### What the task requires
Retype, word for word, every line of the records below starting at the one that contains "The height and" and ending at the one that contains "Task: Click the green share icon"; include both of those lines and nothing more.

### Data shown
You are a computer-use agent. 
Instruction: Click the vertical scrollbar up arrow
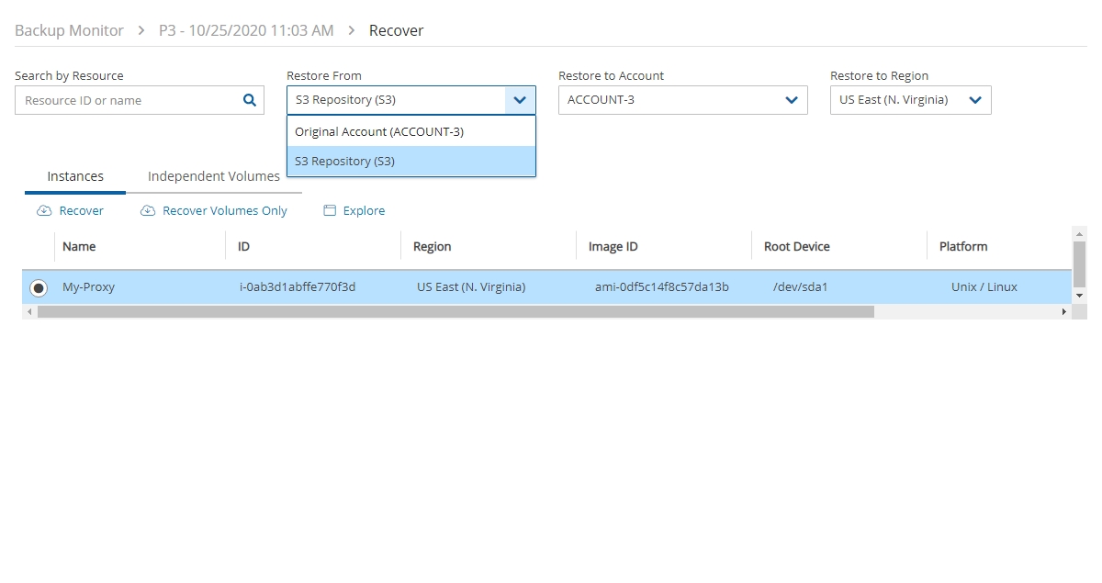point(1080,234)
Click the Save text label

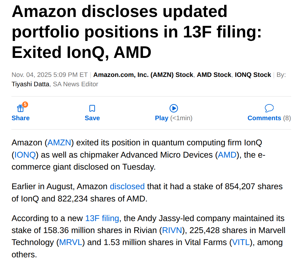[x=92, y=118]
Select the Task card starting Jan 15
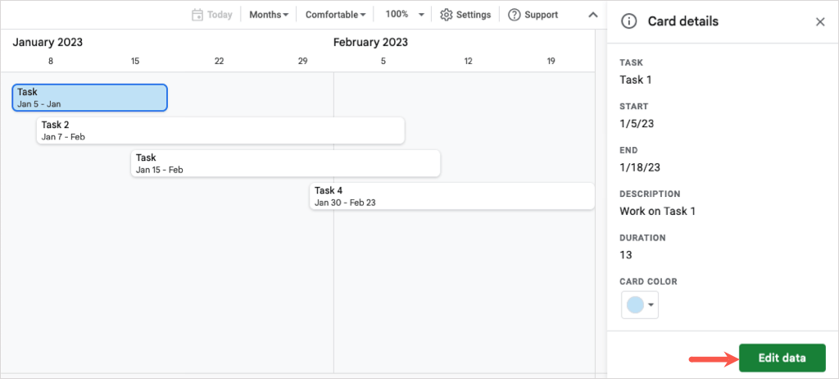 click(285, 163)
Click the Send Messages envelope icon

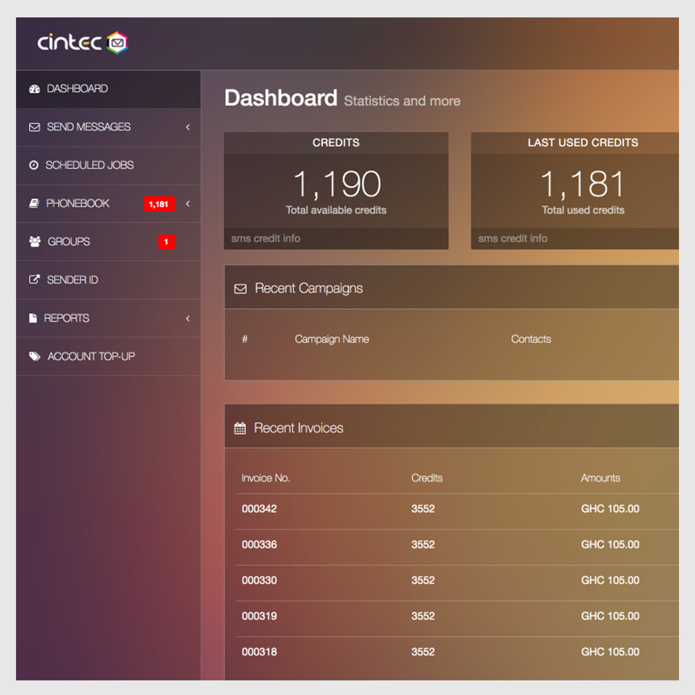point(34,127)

* * *

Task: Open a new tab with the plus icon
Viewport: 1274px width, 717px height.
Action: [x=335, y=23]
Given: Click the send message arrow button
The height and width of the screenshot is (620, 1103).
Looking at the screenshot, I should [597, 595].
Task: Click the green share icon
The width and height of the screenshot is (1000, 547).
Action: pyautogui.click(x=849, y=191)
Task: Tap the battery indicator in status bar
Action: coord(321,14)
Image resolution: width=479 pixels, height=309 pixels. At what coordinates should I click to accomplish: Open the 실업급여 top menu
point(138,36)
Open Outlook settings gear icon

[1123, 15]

### Result of this exercise
The height and width of the screenshot is (620, 1103).
Looking at the screenshot, I should [597, 595].
Task: Click the green share icon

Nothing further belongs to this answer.